Identifying pin defects using a microscope is highly subjective, time-consuming, and error-prone.
This article is adapted from a presentation at TestConX, March 5-8, 2023, Mesa, AZ, by Vijayakumar Thangamariappan, Nidhi Agrawal, Jason Kim, Constantinos Xanthopoulos, Ira Leventhal, and Ken Butler, Advantest America Inc., and Joe Xiao, Essai, Advantest Group.
Test sockets have a key role to play in the semiconductor test industry. A socket serves as the critical interface between a tester and device under test (DUT). Although seemingly simple in concept, a socket can have thousands of pins, depending on the number of I/O connections to the target device. A typical socket size might be 150mm x 200mm x 25mm, and protruding pin height may be about 50 to 250 micron (figure 1). Manufacturers may produce thousands of sockets per month or more, and each pin of each socket must be inspected so that pin defects do not impact semiconductor production test and cause expensive downtime.

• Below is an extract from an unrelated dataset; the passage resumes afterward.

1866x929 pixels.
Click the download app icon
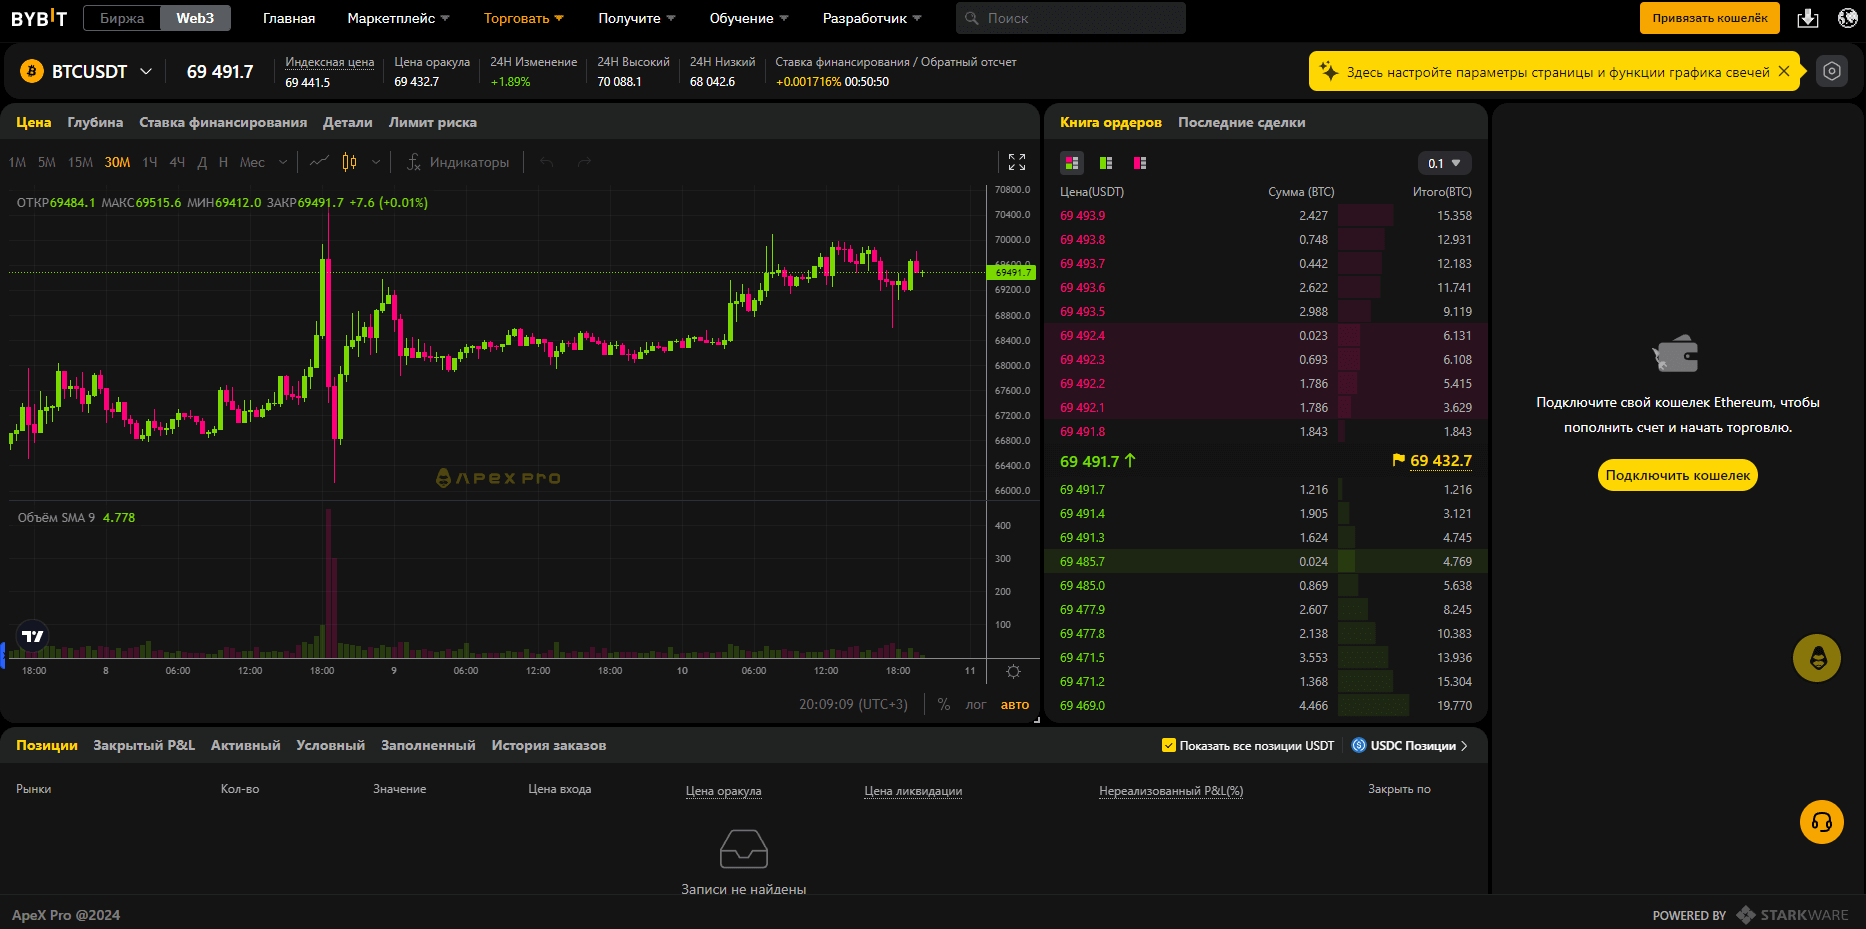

Fig. 1: A socket (top) may include thousands of pins, shown back (bottom left) and front (bottom right).
During socket assembly, several problems can arise. Too much pressure may be applied, one or more holes may be skipped, a pin meant for one hole may be inserted in another, or foreign material may contaminate a pin location. Figure 2 shows several defect types, including apparent pin defects caused by image capture errors.

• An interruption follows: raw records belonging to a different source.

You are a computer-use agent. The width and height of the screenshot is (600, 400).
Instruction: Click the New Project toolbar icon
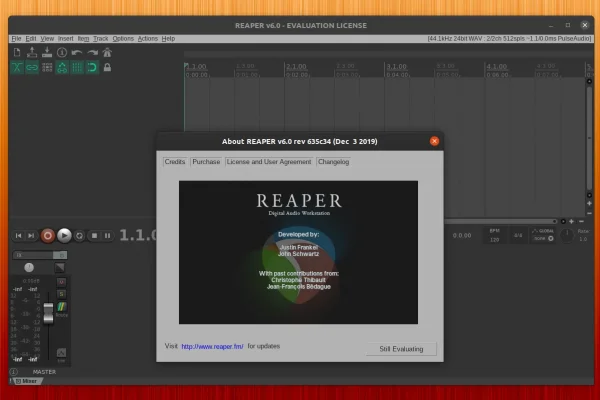pos(18,52)
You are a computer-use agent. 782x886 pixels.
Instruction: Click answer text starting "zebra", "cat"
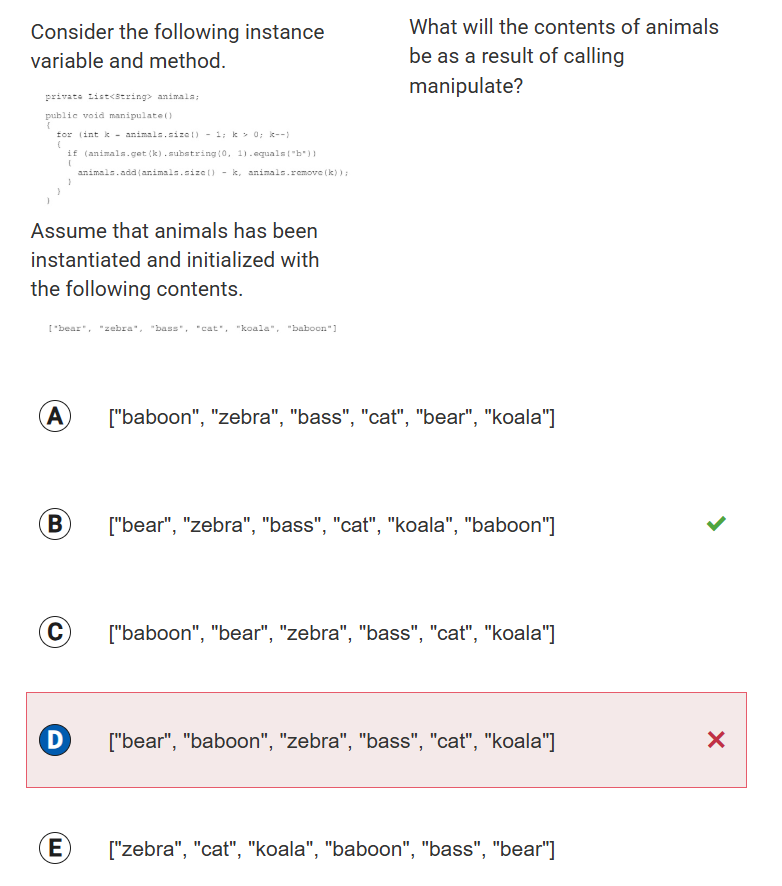[x=330, y=850]
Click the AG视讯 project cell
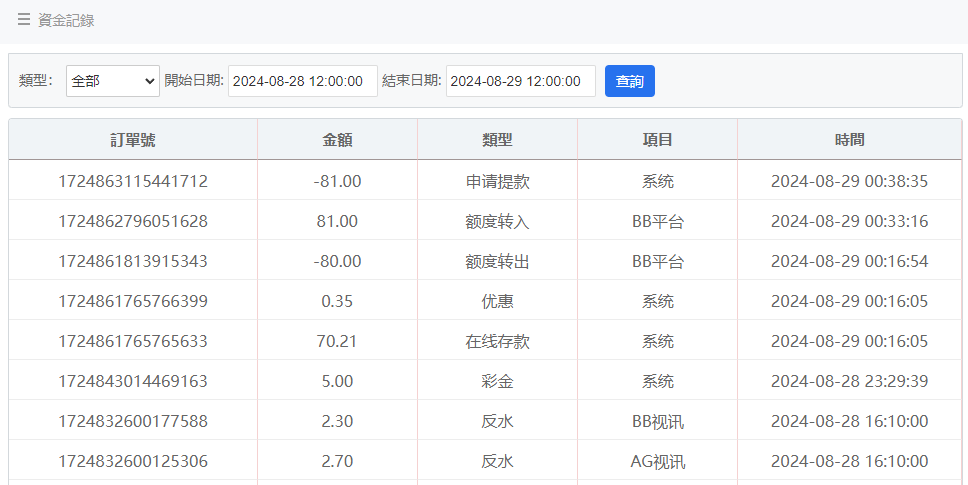This screenshot has height=485, width=968. (x=657, y=461)
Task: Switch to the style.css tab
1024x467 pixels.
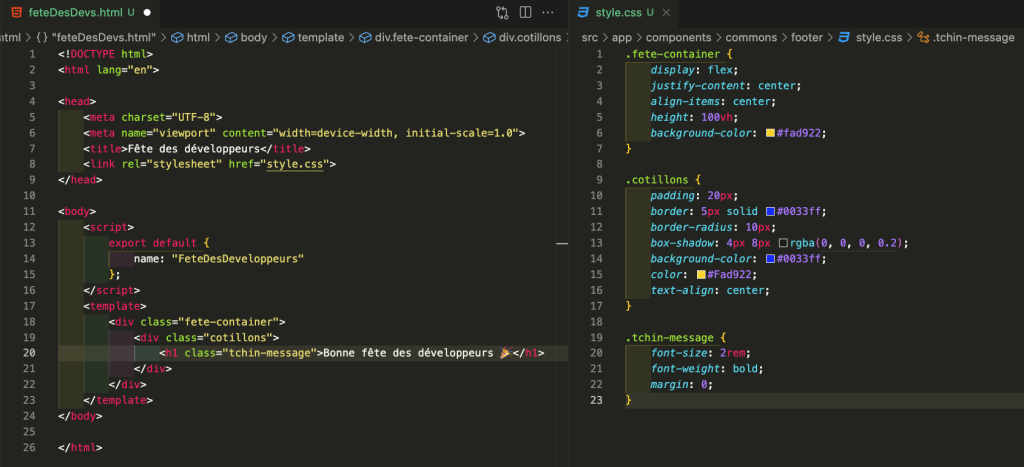Action: click(617, 12)
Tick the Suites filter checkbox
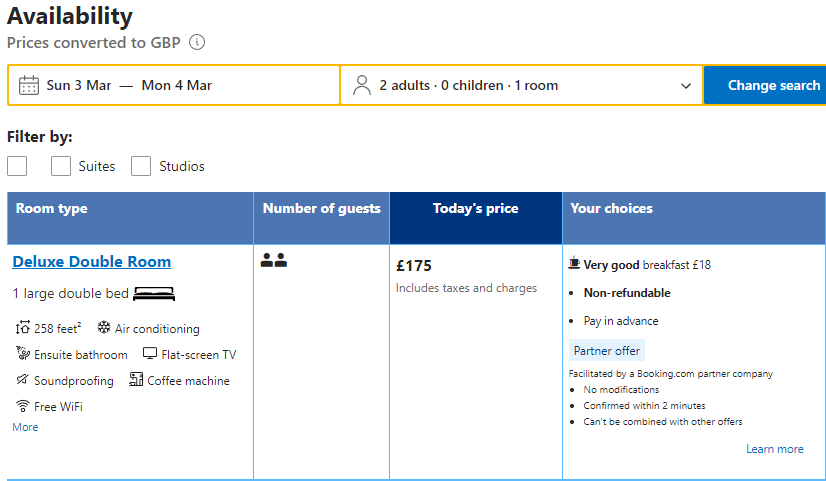The height and width of the screenshot is (481, 826). [x=61, y=166]
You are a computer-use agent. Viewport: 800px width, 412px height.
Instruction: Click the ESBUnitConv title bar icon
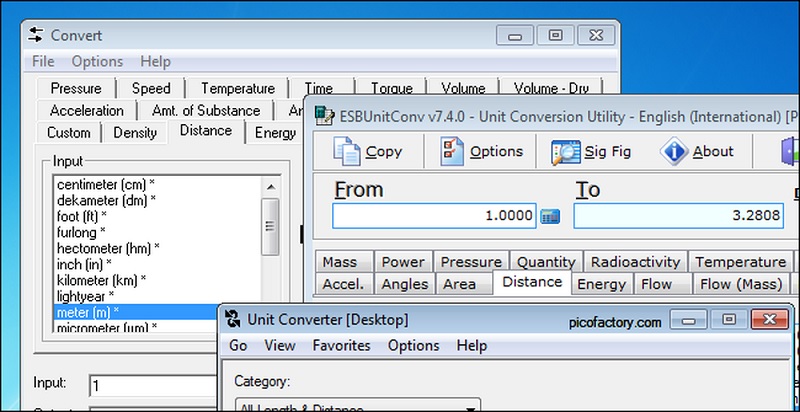322,114
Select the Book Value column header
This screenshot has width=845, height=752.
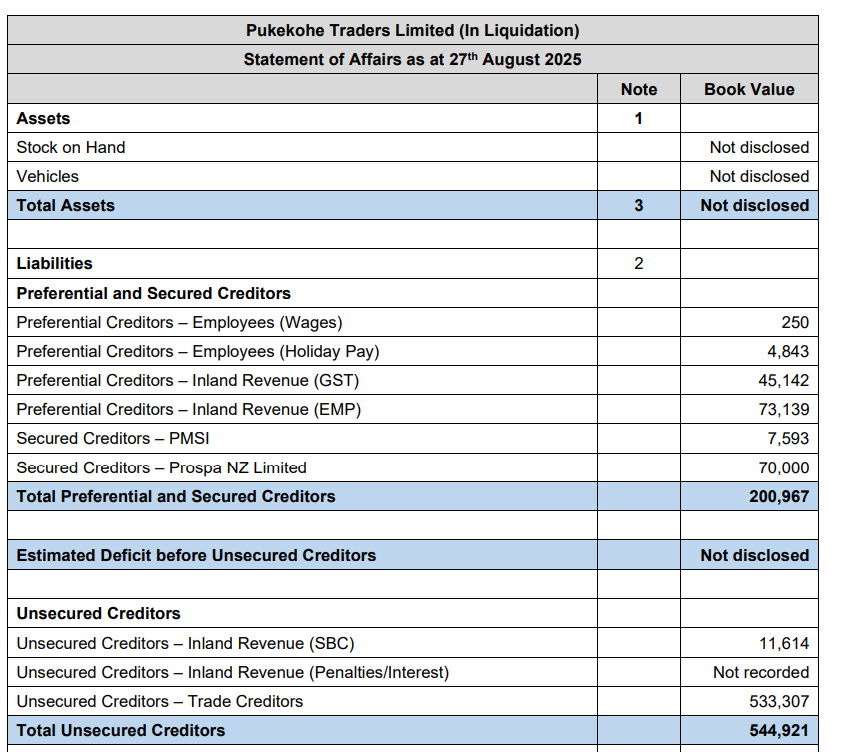pyautogui.click(x=749, y=89)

Fig. 2: Pins can exhibit several defects, some of which may be artifacts of the imaging system.
Traditionally, an inspection engineer has used a microscope to identify pin defects. But even for a highly trained engineer, the process is highly subjective, time-consuming and error-prone. The manual approach makes it particularly difficult to identify mixed-pin issues, which occur when a pin meant for one hole is inserted into another, and wrong pin issues, which occur when a pin meant for one socket type is inserted into another (figure 3).

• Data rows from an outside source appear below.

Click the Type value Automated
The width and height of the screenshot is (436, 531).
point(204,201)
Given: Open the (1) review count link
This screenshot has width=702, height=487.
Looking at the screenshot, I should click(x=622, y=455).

Fig. 3: Manual inspection makes identifying mixed-pin (left) and wrong-pin (right) issues difficult.
In addition, manual inspection is difficult to scale for high-volume manufacturing. In general, it can lead to test escapes, reducing customer satisfaction, functionality, reliability, efficiency and productivity. A single pin failure can lead to system application failure or damage to the DUT, and a defect found at a customer site would require tester downtime to troubleshoot. Once the defective pin is identified, the socket assembly will require rework and retest, negatively impacting production throughput and imposing shipping delays.
Consequently, it becomes desirable to automate the inspection process by applying artificial intelligence and machine learning. The first step involves considering concepts such as object classification and object detection. Object classification returns the class of an object, such as “cat” (figure 4, left). Object classification provides no localization information regarding the position of the object—it merely indicates whether an object of a particular class, such as “cat,” is or is not present. In contrast, object detection identifies the classes of objects in an image (for example, “dog” and “cat” in figure 4, right) and surrounds them with bounding boxes (green and red rectangles in figure 4, right) to indicate their locations.
Fig. 4: Object classification can identify the class of an object in an image (left), while object detection identifies object classes and locates them within bounding boxes (right).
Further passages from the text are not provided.